1. Undiscovered talent
When you live in rural Illinois, stirring up recruiting buzz isn't the easiest thing to do. Winning the offensive line MVP at the Rivals Camp Series will do the trick, though. Highland (Ill.) High School guard Tanner Farmer did just that in St. Louis and picked up his first offer (Western Michigan) the next day.
It feels as though that's only the start for the 300-pound, multi-time state wrestling champion. Farmer impressed from the start in St. Louis, where he didn't lose a single rep despite going up against some highly regarded defensive linemen. his performance was nothing short of dominant, and everyone in attendance took notice.
Farmer has the size, technique and the strength to be a 10-plus-offer prospect but was the victim of location. He used the weekend to prove that, even in 2013, top talent can slip through the cracks for a time.
2. Monte Harrison measures up
Three-star wide receiver Monte Harrison was part of a group that included Allen Lazard, the top-ranked wideout in the country. And while Lazard was impressive and in the running for top honors all afternoon, it was Harrison who walked away with the offensive skill MVP trophy.

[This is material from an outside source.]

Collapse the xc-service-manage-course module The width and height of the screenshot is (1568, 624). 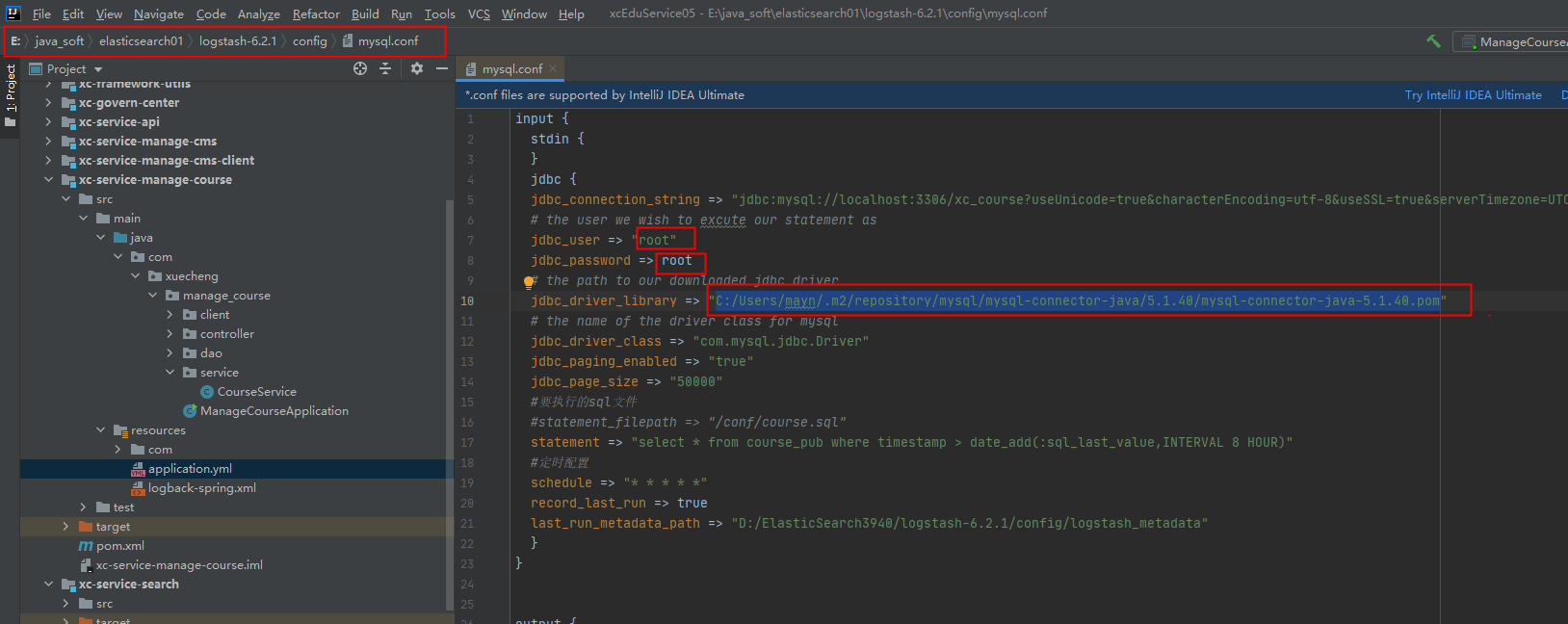pyautogui.click(x=48, y=180)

Lazard is probably worthy of his top billing, but Harrison showed himself to be grossly undervalued. He isn't as physically imposing as America's top receiver, but he looked every bit as gifted during one-on-ones.

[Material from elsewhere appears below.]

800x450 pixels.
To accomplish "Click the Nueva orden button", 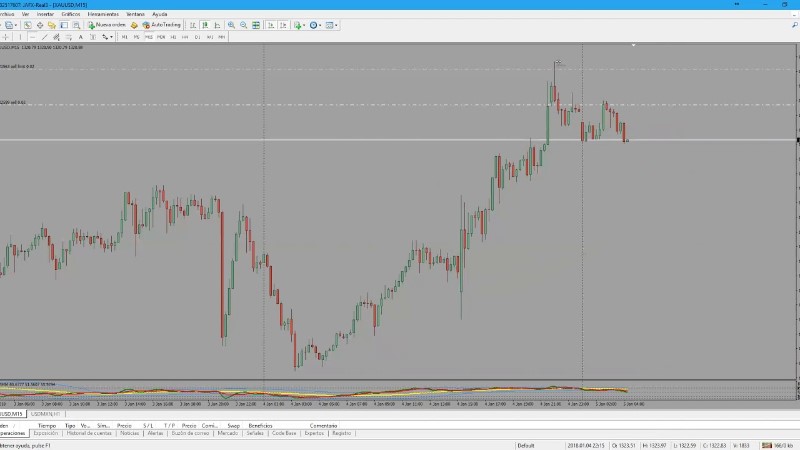I will [104, 25].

Harrison was surprisingly fast and was particularly lethal on deep passes, which allowed him to create gaping separation downfield. Meanwhile, Lazard was steady and made his living on intermediate routes, mostly to the middle of the field, which defensive backs had no chance of defending.
3. No shortage of young backs
Some of the event's best running backs have yet to take a single snap as high school juniors. The crop of underclassmen tailbacks was highlighted by hyper-imposing East St. Louis, Ill., sophomore Natereace Strong, who was possibly the most impressive-looking prospect of any age in the group.
The most familiar young gun on display was Calvin Strong (no relation) who racked up more than 1,800 yards rushing a season ago. Kentrail Moran and Ryan Williams were also impressive despite competing against older, more seasoned players.
As a whole, the troop was well put-together and looked as college-ready as most 2014 players in attendance.
Sunday proved that there's a solid chance the Midwest will be well represented in the Rivals100 at the running back spot for years to come.
4. Hendrix has Rivals100 potential
O'Fallon, Ill., defensive end Dewayne Hendrix came to St. Louis as a four-star prospect and the No. 231 player in his class. Even so, his performance somehow left people thinking he might be underrated.
Hendrix blew away offensive linemen in one-on-one drills and took the guesswork out of the battle for defensive line MVP. He has the size and strength to play on the college level as is, and his technique is polished as well. If ever there was a candidate for a significant bump in the rankings, it's Hendrix.
5. The future of Midwestern D-linemen lives in Illinois
The biggest threat to Hendrix's MVP campaign was sophomore defensive end Terry Beckner Jr., who nearly matched Hendrix rep for rep all afternoon. The most impressive part of Beckner's day was his back-to-back solid wins over four-star 2014 prospect D.J. Foster.
Becker is by no means a one-camp wonder, though. At 6-foot-5, 260 pounds, he has the size and speed needed to develop into an elite-level prospect. The fact that his technique is developed beyond his years is a plus as well.
Becker was more violent and aggressive than even Hendrix, but couldn't watch the older prospect when it came time to make a second move or showcase football instincts, which will develop over time. There's no telling how many offers Beckner will claim at this time next year, but the number figures to be higher than 20.